O dia de sua posse também foi marcado por uma tentativa deliberada de rescrever a história, com sinalizações de um perdão aos invasores do Capitólio, em 2021, a insistência em classificar a eleição de 2020 como “roubada” e se posicionar como aquele que defenderá o “sentido comum” contra o radicalismo das alas progressistas da sociedade.
Reinaldo Azevedo
O discurso de posse de Donald Trump é uma caricatura do populismo autoritário de extrema-direita. É muito mais primitivo e previsível do que parece à primeira vista. Remeto os leitores a um pequeno e precioso livro de Raoul Girardet, que morreu em 2013, intitulado “Mitos e Mitologias Políticas” (1986). Nas suas 200 páginas da edição brasileira (Companhia das Letras -1987), Girardet antecipou, com 39 anos de antecedência, a impostura trumpiana.
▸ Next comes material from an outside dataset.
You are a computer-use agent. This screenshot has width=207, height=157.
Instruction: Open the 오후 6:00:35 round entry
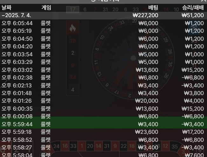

Por quê? Todo candidato a autocrata precisa, sustenta o autor, apostar em quatro mitos políticos: 1) “a conspiração”; 2) “o salvador”; 3) “a idade do ouro” e 4) “a unidade”. As palavras vão entre aspas porque são nomes de capítulos do livro.
Não foi precisamente o que fez Trump? Os conspiradores, reunidos no governo Biden, teriam destruído “a América”. Literalmente: “Durante muitos anos, o sistema radical e corrupto extraiu poder e riqueza dos nossos cidadãos”. Ora, só um salvador, com características excepcionais, conseguiria dar uma resposta: “Muitas pessoas achavam que era impossível para mim operar esse retorno histórico. Mas, como vocês veem hoje, aqui estou eu”. E ele volta com que propósito? Para anunciar, e isto é literal em seu discurso, a “idade do ouro”. Estas são as primeiras palavras de seu discurso: “A era de ouro da América começa agora mesmo. Deste dia em diante, nosso país florescerá e será respeitado novamente em todo o mundo. Seremos causa da inveja de todas as nações e não permitiremos que tirem vantagem de nós por mais tempo.” E como ele o fará: prometendo a unidade: “Somos um povo, uma família e uma nação gloriosa sob Deus.”
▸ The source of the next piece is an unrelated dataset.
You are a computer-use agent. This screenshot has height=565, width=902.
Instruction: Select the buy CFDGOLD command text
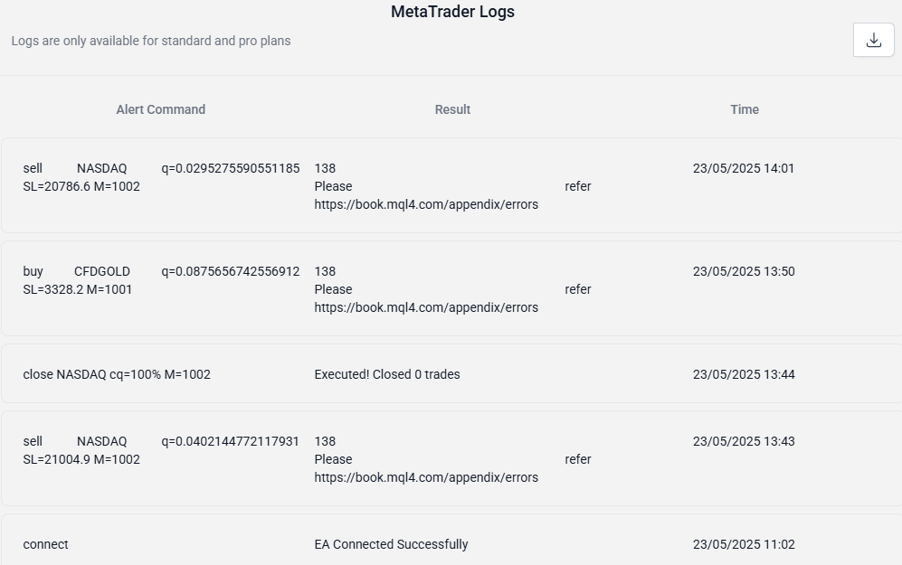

Ocorre que o caos oriundo da suposta conspiração é falso: os EUA vivem um momento de notável prosperidade econômica. Não havendo o desastre, é evidente que a figura do salvador é uma falácia. A prometida Idade do Ouro, a exemplo de todas elas, em qualquer nação e em qualquer tempo, é uma construção ideológica, que embalou historicamente os discursos fascistas. Sendo assim, não pode haver unidade para a construção dessa mitologia política porque o discurso só é eficaz numa sociedade necessariamente dividida, marcada pela perseguição a adversários. E eles estão listados no discurso inaugural: dos defensores da diversidade às políticas ambientais, passando, claro!, pelos imigrantes. Encenou, com rigor e método, a farsa da extrema-direita.